32.31. [code] Eigen-images. Generate 200 synthetic "images" of $10\times10$ pixels, each a random blend of 4 fixed prototype patterns plus small noise (as in §32.7.1). Run PCA, plot the scree of explained-variance ratios, and confirm the elbow falls at $k = 4$. Reshape the top 4 components back into $10\times10$ "eigen-images" and display them.
32.32. [code] Whitening. Take a correlated 2D dataset, compute its PCA, and produce the whitened data $\tilde X V\Lambda^{-1/2}$. Verify the whitened data has covariance equal to the identity (to tolerance), and scatter-plot the data before and after to show the tilted ellipse becoming a round cloud.

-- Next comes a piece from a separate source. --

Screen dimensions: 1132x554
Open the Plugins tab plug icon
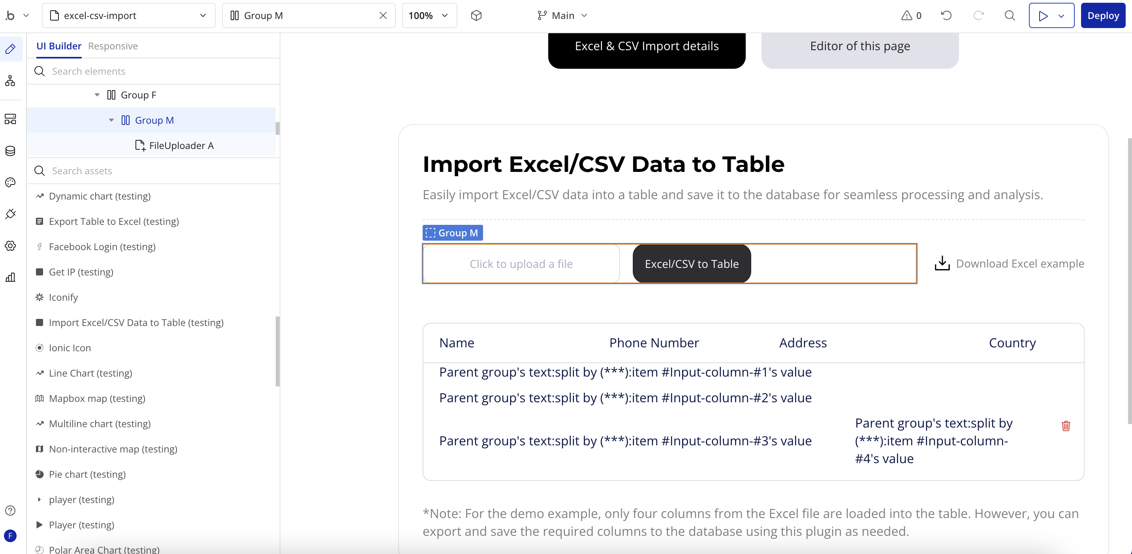(11, 214)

32.33. [code, toolkit] Implement pca(X, k) in toolkit/pca.py per the Build Your Toolkit callout: center, compute components via both the covariance route and the SVD route (and assert they match up to sign), sort descending, and return the top-$k$ components, their variances, the explained-variance ratio, and the projected scores. Verify your components against np.linalg.svd of the centered data and your explained-variance ratios against sklearn.decomposition.PCA(n_components=k).explained_variance_ratio_.
32.34. [application] Choosing $k$ honestly. You run PCA on a 50-feature survey dataset and find the cumulative explained variance reaches $80\%$ at $k=3$, $90\%$ at $k=8$, and $95\%$ at $k=20$. Write a short paragraph advising a colleague on how to choose $k$, naming at least two considerations beyond the raw threshold (e.g. interpretability, downstream task, the scree elbow).
32.35. [application] When not to use PCA. Describe a concrete dataset on which PCA would give a misleading or useless answer, explain why (linear assumption, scaling, or interpretability), and name an alternative technique that addresses the problem.